Le procès, qui vise à obtenir le statut de recours collectif, cite 10 grandes marques d’huile d’olive, dont Bertolli, Filippo Berio, Carapelli, Star, Colavita, Mezzetta, Pompeian, Rachael Ray, Mazolla et Safeway Select.

- Daniel J. Callahan

Elle cite également 10 grandes chaînes de supermarchés et de grandes surfaces qui auraient commercialisé de l’huile de qualité inférieure sous l’appellation « extra vierge », sur la base de tests secrets effectués par le cabinet d’avocats des plaignants, Callahan & Blaine, à Santa Ana, en Californie.
La plainte allègue que de nombreuses huiles d’olive sont mal étiquetées afin de pouvoir majorer les prix pour les consommateurs. « Les résultats des tests étaient choquants », indique la plainte. « Les tests sensoriels ont montré que ces échantillons non conformes présentaient des saveurs défectueuses telles que le goût rance, de moisi et de renfermé. »
Selon Daniel J. Callahan, du cabinet Callahan & Blaine à Santa Ana, avocat principal des plaignants, « les défendeurs, à savoir les fabricants, distributeurs et détaillants d’huile d’olive qui vendent leurs produits en Californie, trompent et escroquent sciemment les consommateurs californiens depuis des années. Les défendeurs ont affirmé que l’huile d’olive qu’ils vendent répondait aux normes élevées de la catégorie « extra vierge », ce qui leur permettait de facturer un prix élevé pour ce produit, alors qu’en réalité, celui-ci ne répond pas à ces normes et est de qualité inférieure, souvent frelaté avec des huiles raffinées moins chères telles que l’huile de noisette ou des huiles d’olive de qualité inférieure. »
Une déclaration du cabinet d’avocats poursuit : « Ces fausses déclarations ont été démenties par une étude approfondie menée par l’UC Davis Olive Center au Robert Mondavi Institute for Wine and Food Science de l’Université de Californie à Davis, dans son rapport de juillet 2010. Ce rapport a été rédigé par les plus éminents docteurs, chercheurs et scientifiques du pays spécialisés dans la recherche et l’enseignement sur les huiles alimentaires. Le California Olive Oil Council, l’American Oil Chemists’ Society (AOCS) et l’Australian Olive Oil Association ont coopéré et contribué au financement, à la recherche et aux conclusions de cette étude. »

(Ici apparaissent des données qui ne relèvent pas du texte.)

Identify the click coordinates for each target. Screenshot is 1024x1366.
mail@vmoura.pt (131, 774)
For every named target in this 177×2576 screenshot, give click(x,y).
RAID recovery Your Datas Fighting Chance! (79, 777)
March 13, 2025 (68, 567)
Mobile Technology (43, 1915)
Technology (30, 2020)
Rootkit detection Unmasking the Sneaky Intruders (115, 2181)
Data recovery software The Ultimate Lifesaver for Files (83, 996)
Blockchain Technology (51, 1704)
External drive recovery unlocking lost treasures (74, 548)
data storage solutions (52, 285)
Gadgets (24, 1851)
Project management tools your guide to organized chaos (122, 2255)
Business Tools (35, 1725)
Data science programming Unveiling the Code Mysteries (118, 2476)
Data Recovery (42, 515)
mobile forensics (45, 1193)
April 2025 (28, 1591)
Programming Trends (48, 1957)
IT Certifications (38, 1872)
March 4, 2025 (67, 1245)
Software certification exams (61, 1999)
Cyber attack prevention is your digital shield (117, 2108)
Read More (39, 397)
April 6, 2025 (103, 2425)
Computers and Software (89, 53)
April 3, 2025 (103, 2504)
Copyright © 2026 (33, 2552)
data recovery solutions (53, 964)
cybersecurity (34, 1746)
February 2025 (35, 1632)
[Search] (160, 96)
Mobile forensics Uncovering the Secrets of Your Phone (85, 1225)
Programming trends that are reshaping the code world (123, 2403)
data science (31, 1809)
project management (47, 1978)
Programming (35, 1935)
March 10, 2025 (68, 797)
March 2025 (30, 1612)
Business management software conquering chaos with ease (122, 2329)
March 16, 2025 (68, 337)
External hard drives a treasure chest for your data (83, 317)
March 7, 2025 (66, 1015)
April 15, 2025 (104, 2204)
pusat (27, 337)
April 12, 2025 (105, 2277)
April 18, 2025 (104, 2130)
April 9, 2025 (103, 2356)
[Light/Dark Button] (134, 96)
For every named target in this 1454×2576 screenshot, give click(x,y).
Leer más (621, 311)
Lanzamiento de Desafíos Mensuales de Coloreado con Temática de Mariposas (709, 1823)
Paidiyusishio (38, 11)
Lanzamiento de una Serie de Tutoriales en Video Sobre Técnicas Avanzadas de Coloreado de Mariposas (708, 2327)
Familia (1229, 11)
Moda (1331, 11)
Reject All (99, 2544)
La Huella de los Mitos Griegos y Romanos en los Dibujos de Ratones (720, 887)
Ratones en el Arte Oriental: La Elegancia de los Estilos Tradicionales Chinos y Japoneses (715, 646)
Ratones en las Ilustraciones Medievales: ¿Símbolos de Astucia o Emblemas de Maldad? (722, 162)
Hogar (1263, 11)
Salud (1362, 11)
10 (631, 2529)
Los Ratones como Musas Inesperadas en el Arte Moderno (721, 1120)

Les plaignants demandent une injonction visant à empêcher la distribution de cette huile douteuse et pourraient également réclamer des centaines de millions de dollars de dédommagement pour les « profits obtenus frauduleusement », a déclaré M. Callahan, estimant qu’avec un si grand nombre de défendeurs, l’affaire mettra peut-être deux ans avant d’être jugée.
Les allégations d’huile d’olive frelatée et de fraude à l’huile d’olive ne sont pas nouvelles aux États-Unis, où, depuis longtemps, les exportateurs européens d’huile d’olive profitent de la naïveté des Américains et de l’absence de normes de qualité.
Ce procès est le dernier rebondissement en date dans le sillage de l’
étude
de l’université de Californie
à Davis
, financée en partie par des producteurs d’huile d’olive californiens.